- TASK ITEM:
Only the lines from the top of the data through the line with "Energy Concepts (142, 302)" should be repeated, each exactly as written.

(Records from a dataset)
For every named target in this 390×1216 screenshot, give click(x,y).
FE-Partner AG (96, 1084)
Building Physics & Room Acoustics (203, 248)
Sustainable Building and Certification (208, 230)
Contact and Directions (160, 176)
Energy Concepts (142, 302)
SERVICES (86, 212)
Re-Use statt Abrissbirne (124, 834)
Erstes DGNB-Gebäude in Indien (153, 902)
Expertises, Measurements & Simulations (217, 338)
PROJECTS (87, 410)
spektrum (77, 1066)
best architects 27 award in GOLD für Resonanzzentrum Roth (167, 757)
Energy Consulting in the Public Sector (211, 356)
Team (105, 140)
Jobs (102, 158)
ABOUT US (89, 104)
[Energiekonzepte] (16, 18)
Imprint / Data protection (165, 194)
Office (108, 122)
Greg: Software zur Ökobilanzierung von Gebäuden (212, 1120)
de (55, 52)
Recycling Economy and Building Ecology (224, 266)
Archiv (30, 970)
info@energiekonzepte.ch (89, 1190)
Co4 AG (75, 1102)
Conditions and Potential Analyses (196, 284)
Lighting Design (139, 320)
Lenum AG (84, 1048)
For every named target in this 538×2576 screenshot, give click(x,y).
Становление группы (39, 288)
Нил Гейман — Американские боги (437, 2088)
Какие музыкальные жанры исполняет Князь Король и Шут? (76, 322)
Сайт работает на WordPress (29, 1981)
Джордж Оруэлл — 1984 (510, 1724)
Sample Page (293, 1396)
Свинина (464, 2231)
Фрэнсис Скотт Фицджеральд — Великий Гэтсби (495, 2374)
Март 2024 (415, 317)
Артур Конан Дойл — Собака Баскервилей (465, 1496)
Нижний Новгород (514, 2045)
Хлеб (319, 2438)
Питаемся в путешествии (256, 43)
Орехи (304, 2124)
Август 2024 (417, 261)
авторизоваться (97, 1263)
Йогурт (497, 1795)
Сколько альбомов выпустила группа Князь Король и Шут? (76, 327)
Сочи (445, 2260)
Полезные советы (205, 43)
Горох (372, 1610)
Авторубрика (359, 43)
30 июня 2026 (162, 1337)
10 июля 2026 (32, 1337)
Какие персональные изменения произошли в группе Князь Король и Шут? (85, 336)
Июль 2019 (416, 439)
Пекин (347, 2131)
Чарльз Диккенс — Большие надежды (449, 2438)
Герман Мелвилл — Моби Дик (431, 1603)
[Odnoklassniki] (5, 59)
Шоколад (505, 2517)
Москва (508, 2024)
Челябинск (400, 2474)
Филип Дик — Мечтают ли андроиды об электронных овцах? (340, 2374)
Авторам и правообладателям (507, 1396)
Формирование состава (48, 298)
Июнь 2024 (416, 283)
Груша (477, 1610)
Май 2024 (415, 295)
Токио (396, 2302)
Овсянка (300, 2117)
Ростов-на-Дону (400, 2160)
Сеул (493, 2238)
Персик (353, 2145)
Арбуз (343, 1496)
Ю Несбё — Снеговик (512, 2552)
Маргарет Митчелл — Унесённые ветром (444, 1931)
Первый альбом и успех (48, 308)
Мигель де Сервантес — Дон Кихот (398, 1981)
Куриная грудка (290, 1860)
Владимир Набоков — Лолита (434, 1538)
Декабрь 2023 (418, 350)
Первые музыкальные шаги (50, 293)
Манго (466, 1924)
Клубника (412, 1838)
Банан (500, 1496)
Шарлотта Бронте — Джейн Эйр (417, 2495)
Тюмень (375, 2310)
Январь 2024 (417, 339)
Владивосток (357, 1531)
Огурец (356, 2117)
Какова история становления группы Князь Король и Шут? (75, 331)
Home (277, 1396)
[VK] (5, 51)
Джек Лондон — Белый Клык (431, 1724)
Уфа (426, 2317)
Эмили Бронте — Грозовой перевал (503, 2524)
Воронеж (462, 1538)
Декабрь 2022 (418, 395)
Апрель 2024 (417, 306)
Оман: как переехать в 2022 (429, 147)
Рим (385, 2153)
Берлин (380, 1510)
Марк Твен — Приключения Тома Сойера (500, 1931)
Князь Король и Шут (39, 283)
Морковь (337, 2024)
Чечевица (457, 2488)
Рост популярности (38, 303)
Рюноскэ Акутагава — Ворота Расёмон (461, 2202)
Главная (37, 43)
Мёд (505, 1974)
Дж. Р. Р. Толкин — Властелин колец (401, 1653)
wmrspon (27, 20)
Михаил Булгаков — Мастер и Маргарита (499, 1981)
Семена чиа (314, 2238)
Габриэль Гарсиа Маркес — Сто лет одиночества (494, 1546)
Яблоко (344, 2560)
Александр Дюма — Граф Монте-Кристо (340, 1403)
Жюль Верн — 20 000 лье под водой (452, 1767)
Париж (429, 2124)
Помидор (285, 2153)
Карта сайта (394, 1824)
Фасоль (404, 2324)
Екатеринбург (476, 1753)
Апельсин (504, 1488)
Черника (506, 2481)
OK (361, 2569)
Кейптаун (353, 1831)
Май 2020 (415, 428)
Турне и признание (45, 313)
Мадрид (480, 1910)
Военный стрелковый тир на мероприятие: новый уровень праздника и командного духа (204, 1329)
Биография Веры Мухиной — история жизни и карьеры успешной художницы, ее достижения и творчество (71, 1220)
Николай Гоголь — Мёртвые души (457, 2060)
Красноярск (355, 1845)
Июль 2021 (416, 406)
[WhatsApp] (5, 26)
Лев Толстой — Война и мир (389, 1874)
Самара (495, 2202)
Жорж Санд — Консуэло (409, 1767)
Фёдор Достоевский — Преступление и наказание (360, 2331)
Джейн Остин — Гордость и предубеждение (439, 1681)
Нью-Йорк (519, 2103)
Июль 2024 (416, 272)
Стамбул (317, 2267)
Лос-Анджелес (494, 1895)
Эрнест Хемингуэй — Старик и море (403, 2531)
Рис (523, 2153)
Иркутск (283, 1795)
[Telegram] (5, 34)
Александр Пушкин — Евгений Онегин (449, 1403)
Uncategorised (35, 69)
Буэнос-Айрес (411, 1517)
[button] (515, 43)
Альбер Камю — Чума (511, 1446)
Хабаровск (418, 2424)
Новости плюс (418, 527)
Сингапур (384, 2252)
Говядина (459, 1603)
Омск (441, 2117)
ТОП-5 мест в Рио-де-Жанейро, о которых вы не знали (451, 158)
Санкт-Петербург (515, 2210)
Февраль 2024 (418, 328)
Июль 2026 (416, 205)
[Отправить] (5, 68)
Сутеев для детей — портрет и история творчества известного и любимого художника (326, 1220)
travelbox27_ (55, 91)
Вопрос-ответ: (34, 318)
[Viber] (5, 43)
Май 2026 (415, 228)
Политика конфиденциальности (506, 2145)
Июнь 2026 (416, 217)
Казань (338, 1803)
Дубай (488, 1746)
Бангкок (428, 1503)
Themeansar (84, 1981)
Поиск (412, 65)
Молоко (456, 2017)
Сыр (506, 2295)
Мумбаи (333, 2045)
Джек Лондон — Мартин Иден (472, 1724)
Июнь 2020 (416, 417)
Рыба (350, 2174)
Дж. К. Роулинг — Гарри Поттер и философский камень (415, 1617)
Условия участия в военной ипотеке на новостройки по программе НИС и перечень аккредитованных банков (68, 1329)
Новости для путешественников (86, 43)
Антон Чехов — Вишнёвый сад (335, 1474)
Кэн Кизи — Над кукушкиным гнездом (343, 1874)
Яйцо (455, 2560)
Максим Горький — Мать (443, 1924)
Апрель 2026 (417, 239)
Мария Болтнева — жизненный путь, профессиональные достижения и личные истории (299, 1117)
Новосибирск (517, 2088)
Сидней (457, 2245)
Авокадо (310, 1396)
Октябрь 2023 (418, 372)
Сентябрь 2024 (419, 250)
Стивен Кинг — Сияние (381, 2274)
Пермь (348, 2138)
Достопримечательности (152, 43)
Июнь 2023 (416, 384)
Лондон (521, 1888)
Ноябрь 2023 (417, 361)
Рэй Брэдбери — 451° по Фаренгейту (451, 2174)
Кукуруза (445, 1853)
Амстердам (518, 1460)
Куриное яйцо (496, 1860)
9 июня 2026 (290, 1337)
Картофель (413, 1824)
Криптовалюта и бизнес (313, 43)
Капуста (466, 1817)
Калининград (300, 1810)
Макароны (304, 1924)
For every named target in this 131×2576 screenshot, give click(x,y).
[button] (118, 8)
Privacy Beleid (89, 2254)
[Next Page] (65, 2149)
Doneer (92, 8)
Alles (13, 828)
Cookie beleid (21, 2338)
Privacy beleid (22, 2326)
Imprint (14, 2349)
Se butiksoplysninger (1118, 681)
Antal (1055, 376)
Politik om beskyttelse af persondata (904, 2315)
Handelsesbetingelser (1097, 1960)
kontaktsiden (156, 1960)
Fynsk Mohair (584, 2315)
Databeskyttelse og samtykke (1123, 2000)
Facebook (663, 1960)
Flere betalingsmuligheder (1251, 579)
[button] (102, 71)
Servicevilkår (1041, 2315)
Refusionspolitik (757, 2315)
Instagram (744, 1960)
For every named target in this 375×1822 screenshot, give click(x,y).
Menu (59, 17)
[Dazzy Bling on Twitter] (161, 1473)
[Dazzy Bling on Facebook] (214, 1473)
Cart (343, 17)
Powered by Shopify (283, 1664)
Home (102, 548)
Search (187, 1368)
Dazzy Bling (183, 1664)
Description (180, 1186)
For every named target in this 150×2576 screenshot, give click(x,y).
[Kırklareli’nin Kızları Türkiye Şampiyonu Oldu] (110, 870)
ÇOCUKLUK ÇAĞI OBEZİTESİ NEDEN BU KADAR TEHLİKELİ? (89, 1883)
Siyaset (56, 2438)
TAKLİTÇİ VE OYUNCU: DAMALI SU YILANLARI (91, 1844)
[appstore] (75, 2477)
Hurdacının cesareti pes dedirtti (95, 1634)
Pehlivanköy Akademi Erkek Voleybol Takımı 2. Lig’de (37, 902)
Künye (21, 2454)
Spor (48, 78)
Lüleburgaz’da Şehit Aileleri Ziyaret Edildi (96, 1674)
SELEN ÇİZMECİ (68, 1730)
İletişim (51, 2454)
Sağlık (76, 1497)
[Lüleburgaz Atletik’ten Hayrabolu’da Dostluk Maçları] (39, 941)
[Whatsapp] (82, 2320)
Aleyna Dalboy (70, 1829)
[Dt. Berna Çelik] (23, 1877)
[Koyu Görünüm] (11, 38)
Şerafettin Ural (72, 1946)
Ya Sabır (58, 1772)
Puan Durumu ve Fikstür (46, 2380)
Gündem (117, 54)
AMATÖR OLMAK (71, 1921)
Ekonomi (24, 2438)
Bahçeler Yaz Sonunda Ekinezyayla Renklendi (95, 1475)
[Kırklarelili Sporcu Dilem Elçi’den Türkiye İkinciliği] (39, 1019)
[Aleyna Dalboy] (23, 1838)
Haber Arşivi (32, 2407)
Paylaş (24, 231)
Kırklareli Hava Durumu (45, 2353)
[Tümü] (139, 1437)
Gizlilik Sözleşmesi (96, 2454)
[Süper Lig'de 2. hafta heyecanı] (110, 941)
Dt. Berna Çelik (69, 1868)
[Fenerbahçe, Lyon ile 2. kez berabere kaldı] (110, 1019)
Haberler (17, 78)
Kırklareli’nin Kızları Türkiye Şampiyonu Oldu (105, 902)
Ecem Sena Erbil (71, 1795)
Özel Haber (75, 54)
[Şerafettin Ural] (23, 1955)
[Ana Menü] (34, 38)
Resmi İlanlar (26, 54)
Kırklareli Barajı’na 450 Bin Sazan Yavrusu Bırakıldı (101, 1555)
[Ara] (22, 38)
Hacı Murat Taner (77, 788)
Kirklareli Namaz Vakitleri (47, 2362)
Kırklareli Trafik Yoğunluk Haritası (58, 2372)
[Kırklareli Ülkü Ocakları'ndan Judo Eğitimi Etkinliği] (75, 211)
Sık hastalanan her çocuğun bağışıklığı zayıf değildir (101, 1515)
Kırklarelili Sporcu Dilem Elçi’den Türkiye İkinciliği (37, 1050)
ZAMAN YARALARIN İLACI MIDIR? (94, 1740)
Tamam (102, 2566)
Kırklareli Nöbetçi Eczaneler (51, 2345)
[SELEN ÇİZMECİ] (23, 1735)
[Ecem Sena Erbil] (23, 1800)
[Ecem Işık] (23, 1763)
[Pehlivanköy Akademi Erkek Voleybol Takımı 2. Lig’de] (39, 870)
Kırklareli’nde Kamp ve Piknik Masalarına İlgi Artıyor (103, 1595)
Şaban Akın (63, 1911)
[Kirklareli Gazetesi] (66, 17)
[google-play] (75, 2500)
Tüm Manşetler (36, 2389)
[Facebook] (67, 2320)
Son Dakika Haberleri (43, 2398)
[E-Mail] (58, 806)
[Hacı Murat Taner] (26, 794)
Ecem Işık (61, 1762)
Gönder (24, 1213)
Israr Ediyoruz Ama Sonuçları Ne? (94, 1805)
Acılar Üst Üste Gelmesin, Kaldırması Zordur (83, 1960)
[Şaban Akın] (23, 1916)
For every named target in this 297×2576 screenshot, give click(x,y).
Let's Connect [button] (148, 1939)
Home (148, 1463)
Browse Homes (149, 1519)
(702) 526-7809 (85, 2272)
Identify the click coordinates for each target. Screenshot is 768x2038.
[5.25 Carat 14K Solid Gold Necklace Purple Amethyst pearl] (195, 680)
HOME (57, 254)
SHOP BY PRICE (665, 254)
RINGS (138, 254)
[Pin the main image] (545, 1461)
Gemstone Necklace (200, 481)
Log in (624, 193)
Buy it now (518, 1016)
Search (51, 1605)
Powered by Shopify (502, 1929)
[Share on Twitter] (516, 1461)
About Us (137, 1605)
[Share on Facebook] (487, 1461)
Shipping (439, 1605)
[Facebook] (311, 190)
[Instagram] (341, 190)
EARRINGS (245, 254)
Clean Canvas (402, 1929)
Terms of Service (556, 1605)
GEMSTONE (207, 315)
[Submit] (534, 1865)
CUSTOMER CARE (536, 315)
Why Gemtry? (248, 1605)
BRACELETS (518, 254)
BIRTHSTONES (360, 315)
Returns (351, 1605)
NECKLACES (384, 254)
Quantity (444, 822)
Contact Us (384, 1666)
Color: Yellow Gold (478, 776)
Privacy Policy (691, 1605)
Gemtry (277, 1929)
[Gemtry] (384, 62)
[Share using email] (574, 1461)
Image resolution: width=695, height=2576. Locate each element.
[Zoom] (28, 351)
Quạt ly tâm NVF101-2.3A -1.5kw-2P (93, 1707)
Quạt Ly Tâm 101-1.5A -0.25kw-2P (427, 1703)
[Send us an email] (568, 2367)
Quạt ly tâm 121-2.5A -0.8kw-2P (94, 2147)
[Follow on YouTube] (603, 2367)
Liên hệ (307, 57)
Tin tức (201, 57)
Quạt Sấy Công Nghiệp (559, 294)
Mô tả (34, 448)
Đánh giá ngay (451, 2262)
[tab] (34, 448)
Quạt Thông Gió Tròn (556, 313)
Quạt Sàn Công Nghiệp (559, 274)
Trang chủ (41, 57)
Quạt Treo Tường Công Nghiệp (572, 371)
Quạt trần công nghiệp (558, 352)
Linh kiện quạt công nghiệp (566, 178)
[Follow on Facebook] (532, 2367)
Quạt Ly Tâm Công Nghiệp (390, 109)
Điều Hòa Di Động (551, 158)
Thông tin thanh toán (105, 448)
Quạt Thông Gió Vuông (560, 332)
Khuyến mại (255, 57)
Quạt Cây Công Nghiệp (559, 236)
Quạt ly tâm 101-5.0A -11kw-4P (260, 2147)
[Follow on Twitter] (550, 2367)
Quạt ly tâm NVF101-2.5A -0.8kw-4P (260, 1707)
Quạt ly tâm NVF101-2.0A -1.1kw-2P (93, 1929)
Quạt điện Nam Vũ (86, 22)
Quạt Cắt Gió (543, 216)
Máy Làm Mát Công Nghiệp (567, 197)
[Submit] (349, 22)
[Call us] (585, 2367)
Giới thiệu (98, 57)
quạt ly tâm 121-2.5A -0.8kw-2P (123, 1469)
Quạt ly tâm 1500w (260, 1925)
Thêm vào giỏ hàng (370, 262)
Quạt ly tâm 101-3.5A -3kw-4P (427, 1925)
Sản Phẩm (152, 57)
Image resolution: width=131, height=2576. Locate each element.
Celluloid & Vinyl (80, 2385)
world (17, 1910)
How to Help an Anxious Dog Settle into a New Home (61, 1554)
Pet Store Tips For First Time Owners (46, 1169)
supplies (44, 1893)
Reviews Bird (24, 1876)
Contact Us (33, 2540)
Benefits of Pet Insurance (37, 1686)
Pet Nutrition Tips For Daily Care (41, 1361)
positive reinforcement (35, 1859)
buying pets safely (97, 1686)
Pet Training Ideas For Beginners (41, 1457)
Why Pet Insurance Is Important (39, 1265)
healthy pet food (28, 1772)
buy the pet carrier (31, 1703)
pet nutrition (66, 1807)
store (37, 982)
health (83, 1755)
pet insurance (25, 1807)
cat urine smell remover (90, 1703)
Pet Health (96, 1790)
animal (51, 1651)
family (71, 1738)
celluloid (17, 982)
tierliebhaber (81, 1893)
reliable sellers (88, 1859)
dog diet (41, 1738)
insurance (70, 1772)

- RESPONSE:
For every named target in this 390×1216 screenshot, give click(x,y).
FE-Partner AG (96, 1084)
Building Physics & Room Acoustics (203, 248)
Sustainable Building and Certification (208, 230)
Contact and Directions (160, 176)
Energy Concepts (142, 302)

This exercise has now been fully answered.